「愛知県東部」で起きた地震をまとめてみた(1997年3月・最大震度5強ほか)

【はじめに】
この記事では、「愛知県東部」(の内陸部)を震源とする地震についてまとめていきます。2022年4月7日に震度4の地震が発生したことを受けての公開です。

「愛知県」周辺の地震について

まず気象庁の「震度データベース検索」で、「愛知県」周辺の地震についてざっくり把握しましょう。任意の領域で検索し、1919年以降に起きた中規模地震(M5以上)をプロットしました。約40例です。

(出典)気象庁 > 震度データベース検索 より検索結果画面

実はこのうち、大半は昭和時代までの地震です。1945年(昭和20年=終戦の年)に起きた三河地震という地震の余震が断層に沿って分布しているのが分かるかと思います。三河湾を斜めに貫くような点の集まりの部分です。

この三河地震では、当時の震度階級で「震度5(強震)」:上から2番目の強い揺れを気象台でも観測しています。戦時中で詳細は不明ですが、犠牲者は1,000名を超えたと伝わります。

一方、気象庁の「震央地名」に基づくと、実は「愛知県東部」という内陸部分は結構狭い領域だったりします。下の図をご覧ください。

(出典)ホーム > 知識・解説 > 地震情報について > 地震情報で用いる震央地名(日本全体図) 一部分を加工し引用

「愛知県東部」と書かれている部分と、その左下にある3ブロック分の領域を合わせて「愛知県東部」という震央地名になっています。これは天気予報などともイメージが近いかと思います。では今度は、震央:愛知県東部で有感(震度1以上)となった地震を「震度データベース検索」にかけてみます。

(出典)気象庁 > 震度データベース検索 より検索結果画面

規模の大小を加味しなければ、かなりの数が広域に分布していることが分かります。ではここからは、規模の比較的大きかった地震を振り返っていくことに致しましょう。

中規模地震(M5以上)は片手で数えられる程度

今度は中規模地震(M5以上)に限定してみますと、こういった結果が出力されました。

(出典)気象庁 > 震度データベース検索 より検索結果画面

左下は画面上は「三河湾」に入りそう(1945/1/11・M5.6)なので、これを除くと、昭和以降で全部で4例となります。いずれも現在の新城市付近(深さ30~40km台)に集中しています。

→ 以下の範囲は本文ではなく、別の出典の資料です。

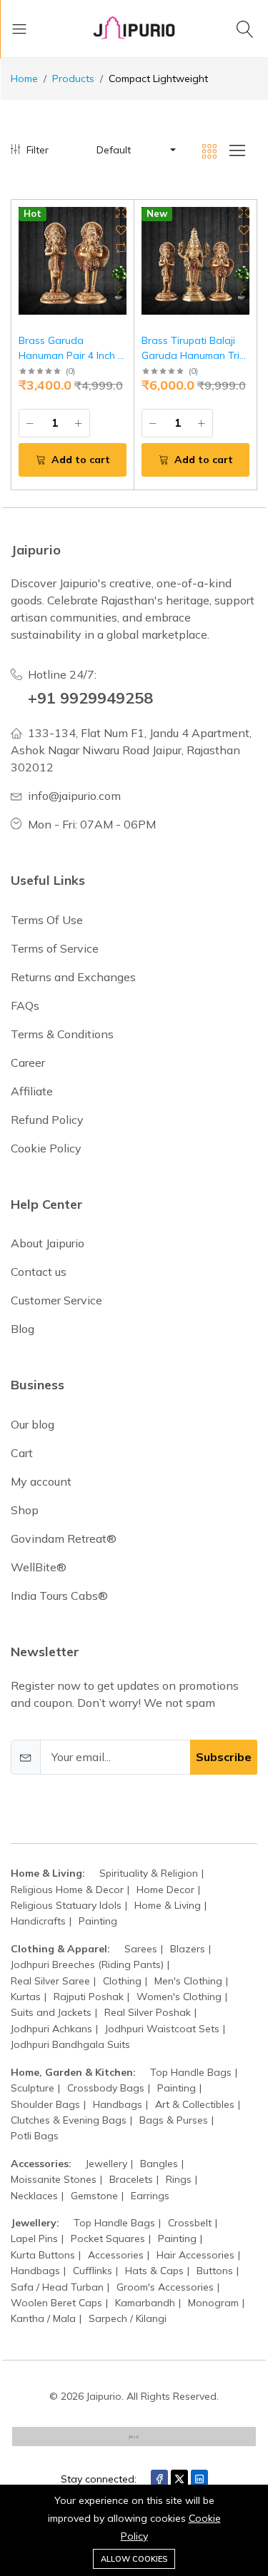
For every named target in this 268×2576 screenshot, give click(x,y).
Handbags (117, 2104)
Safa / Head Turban (57, 2287)
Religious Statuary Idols (66, 1905)
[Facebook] (159, 2479)
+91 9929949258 (90, 697)
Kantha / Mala (43, 2318)
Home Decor (165, 1889)
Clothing (122, 1980)
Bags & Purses (173, 2120)
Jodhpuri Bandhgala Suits (70, 2044)
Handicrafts (38, 1921)
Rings (179, 2179)
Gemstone (94, 2195)
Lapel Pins (34, 2238)
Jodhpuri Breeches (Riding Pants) (87, 1964)
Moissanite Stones (53, 2179)
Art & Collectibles (194, 2104)
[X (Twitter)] (179, 2479)
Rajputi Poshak (89, 1996)
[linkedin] (199, 2479)
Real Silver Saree (50, 1980)
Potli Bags (35, 2135)
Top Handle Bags (191, 2072)
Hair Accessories (195, 2254)
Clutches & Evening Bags (68, 2120)
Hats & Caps (154, 2270)
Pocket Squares (108, 2238)
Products (73, 78)
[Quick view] (121, 212)
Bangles (159, 2163)
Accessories (116, 2254)
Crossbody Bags (105, 2087)
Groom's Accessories (165, 2287)
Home (24, 78)
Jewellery (106, 2163)
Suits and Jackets (51, 2012)
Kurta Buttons (43, 2254)
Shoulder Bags (45, 2104)
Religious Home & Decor (67, 1889)
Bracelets (131, 2179)
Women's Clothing (179, 1996)
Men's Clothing (188, 1980)
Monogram (213, 2302)
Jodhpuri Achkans (51, 2028)
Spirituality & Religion (148, 1873)
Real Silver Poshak (147, 2012)
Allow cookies (134, 2559)
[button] (135, 150)
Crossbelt (190, 2222)
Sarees (140, 1948)
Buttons (215, 2270)
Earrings (150, 2195)
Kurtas (26, 1996)
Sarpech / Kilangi (128, 2318)
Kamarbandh (145, 2302)
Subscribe (224, 1757)
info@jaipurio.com (74, 795)
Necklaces (34, 2195)
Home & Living (167, 1905)
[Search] (247, 28)
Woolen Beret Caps (56, 2302)
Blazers (187, 1948)
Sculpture (32, 2087)
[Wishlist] (121, 230)
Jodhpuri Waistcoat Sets (162, 2028)
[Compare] (121, 248)
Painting (98, 1921)
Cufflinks (92, 2270)
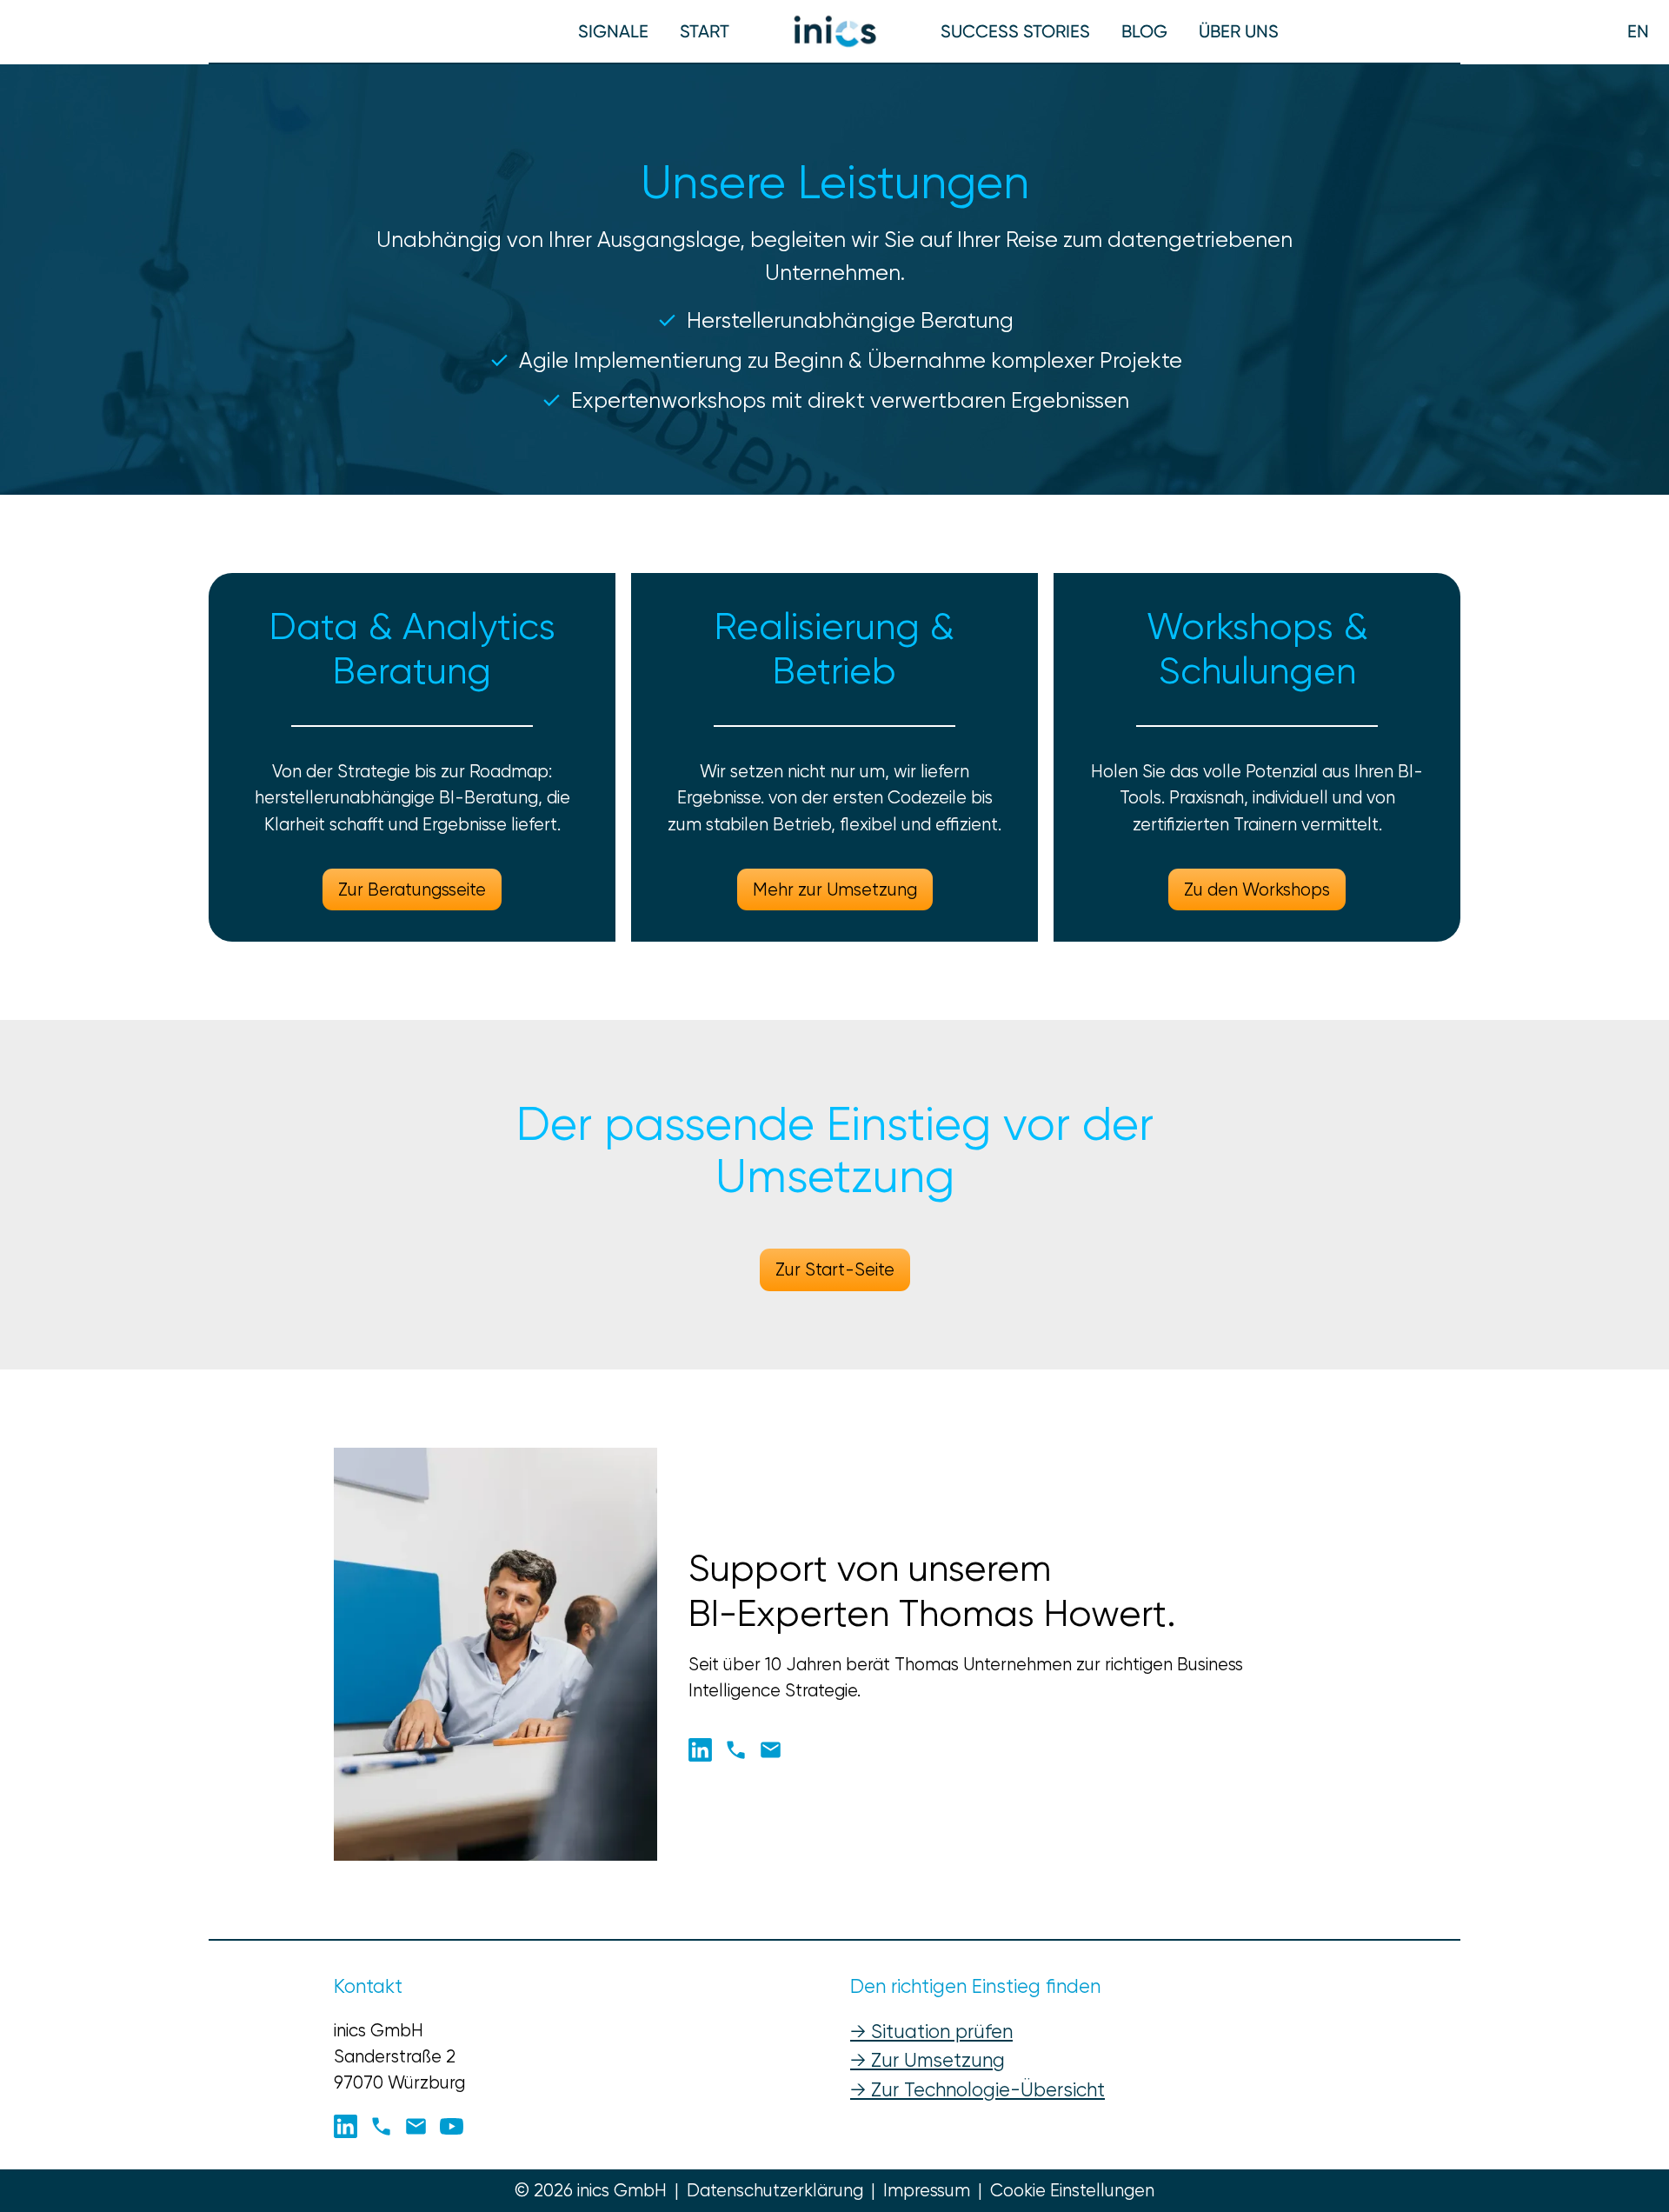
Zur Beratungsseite (412, 889)
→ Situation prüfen (931, 2031)
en (1638, 31)
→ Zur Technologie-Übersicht (977, 2089)
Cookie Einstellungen (1072, 2190)
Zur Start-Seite (834, 1269)
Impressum (926, 2190)
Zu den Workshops (1257, 889)
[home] (835, 31)
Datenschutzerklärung (775, 2190)
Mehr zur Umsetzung (835, 889)
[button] (704, 31)
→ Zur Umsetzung (927, 2060)
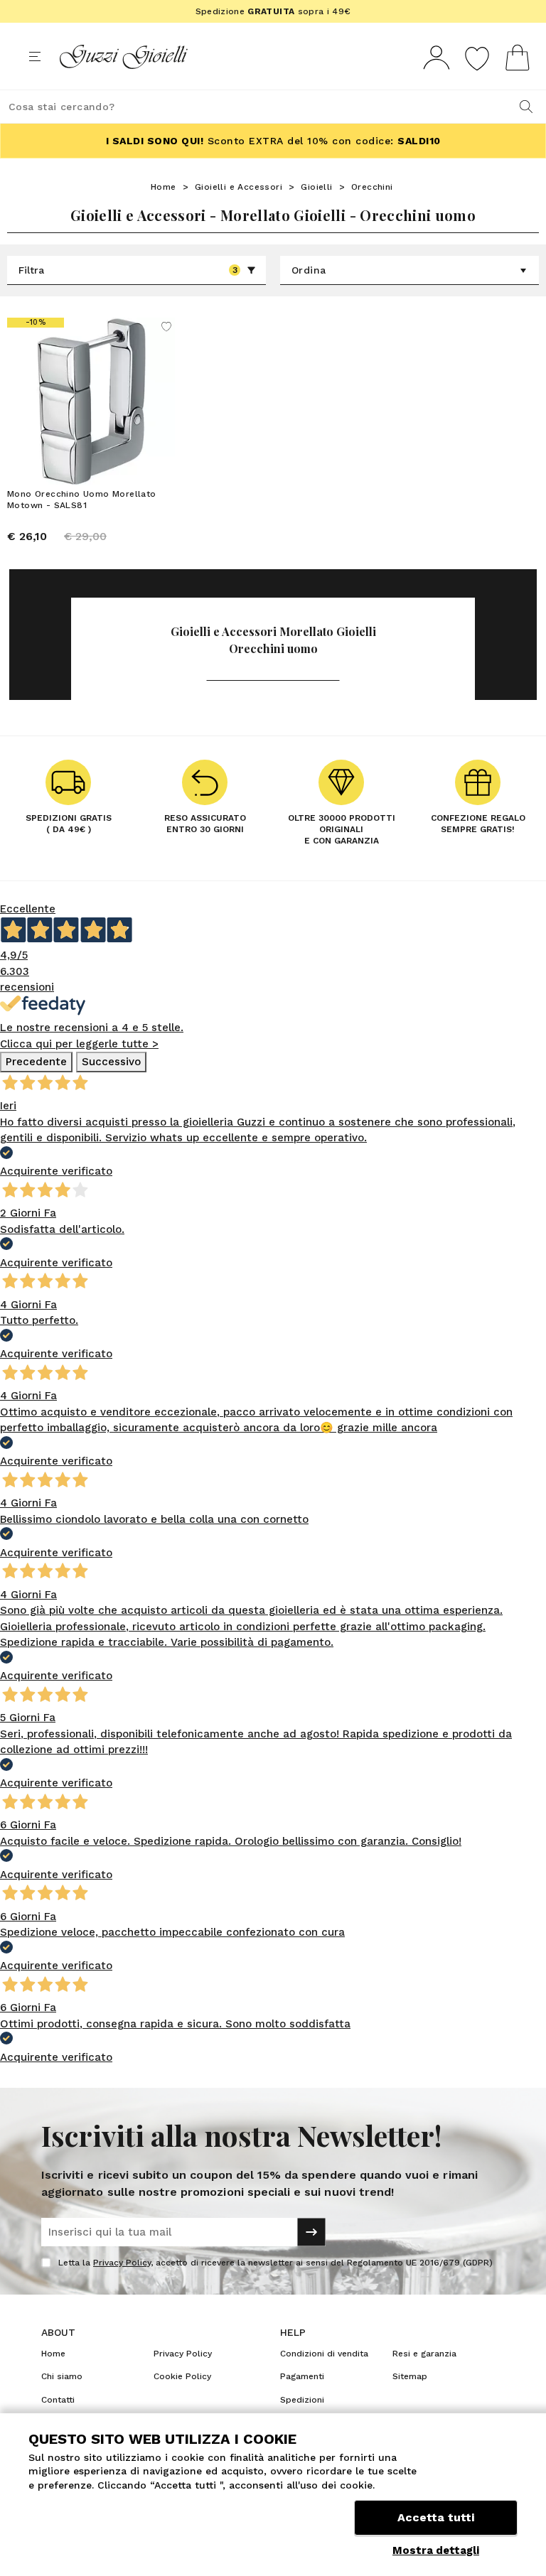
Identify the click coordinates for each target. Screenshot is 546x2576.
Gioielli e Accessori (238, 187)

(出典)気象庁 > 震度データベース検索 より検索結果画面

この4例と、2022年4月7日に起きた地震の震度を「気象官署」などに限定して纏めてみました。

観測点’47’58’97’18’22
静 岡
御前崎
浜 松×
伊良湖×
名古屋
岐 阜
 津

ここ100年での最大地震:1997年3月16日・M5.9・震度5強

この中では、最大震度5強を観測した1997年の地震がこの領域では一番目立った活動といえそうです。マグニチュード6に近い(Mj5.9)で、地震・震度計による観測網が整備され始めた1997年において、豊橋市内で震度5強を観測しています。

ちなみに、「名古屋地方気象台」で震度4を観測したのは、平成年間で2回(1997年のこの地震と2011年の東北地方太平洋沖地震)だけです。「伊良湖(田原市福江町)」に関しても、ここ半世紀では4例しかありません。

(出典)気象庁 > 震度データベース検索 より検索結果画面
 https://www.data.jma.go.jp/svd/eqdb/data/shindo/index.html#19970316145139

この地震では、東海地方だけでなく、首都圏や近畿圏でも震度2前後の揺れを観測しています。当時の観測網では新城市内唯一の観測点で「震度3」を観測したのみでしたが、極浅発地震ではないといえ、M5.9という規模であれば、その直上では強い揺れになっていてもおかしくなかったかと思います。

こういった地震(2022年4月現在において、7日に起きたよりも大きな地震が新城市内を震央として)起きたことがあることを今一度知っていただき、冷静に対応していただければと思います。